The children of the Imperial house, with others of the great Roman families, sat at the banquets at a smaller side table, while their parents reclined at the larger. A slave brings hot water to Britannicus; it is too hot; Britannicus refuses it. The slave adds cold water; and it is this cold water that is supposed to have been poisoned; in any case, Britannicus had no sooner drunk of it than he lost voice and respiration. Agrippina, his mother, was struck with terror, as well as Octavia, his sister. Nero, the author of the crime, looks coldly on, saying that such fits often happened to him in infancy without evil result; and after a few moments’ silence the banquet goes on as before. If this were not sudden death from heart or brain disease, the poison must have been either a cyanide or prussic acid.
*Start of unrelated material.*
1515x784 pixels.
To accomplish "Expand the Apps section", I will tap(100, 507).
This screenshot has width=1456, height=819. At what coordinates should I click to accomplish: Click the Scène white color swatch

In those times no autopsy was possible: although the Alexandrian school, some 300 years before Christ, had dissected both the living and the dead, the work of Herophilus and Erasistratus had not been pursued, and the great Roman and Greek writers knew only the rudiments of human anatomy, while, as to pathological changes and their true interpretation, their knowledge may be said to have been absolutely nil. It was not, indeed, until the fifteenth century that the Popes, silencing ancient scruples, authorised dissections; and it was not until the sixteenth century that Vesalius, the first worthy of being considered a great anatomist, arose. In default of pathological knowledge, the ancients attached great importance to mere outward marks and discolorations. They noted with special attention spots and lividity, and supposed that poisons singled out the heart for some quite peculiar action, altering its substance in such a manner that it resisted the action of the funeral pyre, and remained unconsumed. It may, then, fairly be presumed that many people must have died from poison without suspicion, and still more from the sudden effects of latent disease, ascribed wrongfully to poison. For example, the death of Alexander was generally at that time ascribed to poison; but Littré has fairly proved that the great emperor, debilitated by his drinking habits, caught a malarious fever in the marshes around Babylon, and died after eleven days’ illness. If, added to sudden death, the body, from any cause, entered into rapid putrefaction, such signs were considered by the people absolutely conclusive of poisoning: this belief, indeed, prevailed up to the middle of the seventeenth century, and lingers still among the uneducated at the present day. Thus, when Britannicus died, an extraordinary lividity spread over the face of the corpse, which they attempted to conceal by painting the face. When Pope Alexander VI. died, probably enough from poison, his body (according to Guicciardini) became a frightful spectacle—it was livid, bloated, and deformed; the gorged tongue entirely filled the mouth; from the nose flowed putrid pus, and the stench was horrible in the extreme.

All these effects of decomposition, we know, are apt to arise in coarse, obese bodies, and accompany both natural and unnatural deaths; indeed, if we look strictly at the matter, putting on one side the preservative effects of certain metallic poisons, it may be laid down that generally the corpses of those dying from poison are less apt to decompose rapidly than those dying from disease—this for the simple reason that a majority of diseases cause changes in the fluids and tissues, which render putrefactive changes more active, while, as a rule, those who take poison are suddenly killed, with their fluids and tissues fairly healthy.

When the Duke of Burgundy desired to raise a report that John, Dauphin of France, was poisoned (1457), he described the imaginary event as follows:—

“One evening our most redoubtable lord and nephew fell so grievously sick that he died forthwith. His lips, tongue, and face were swollen; his eyes started out of his head. It was a horrible sight to see—for so look people that are poisoned.”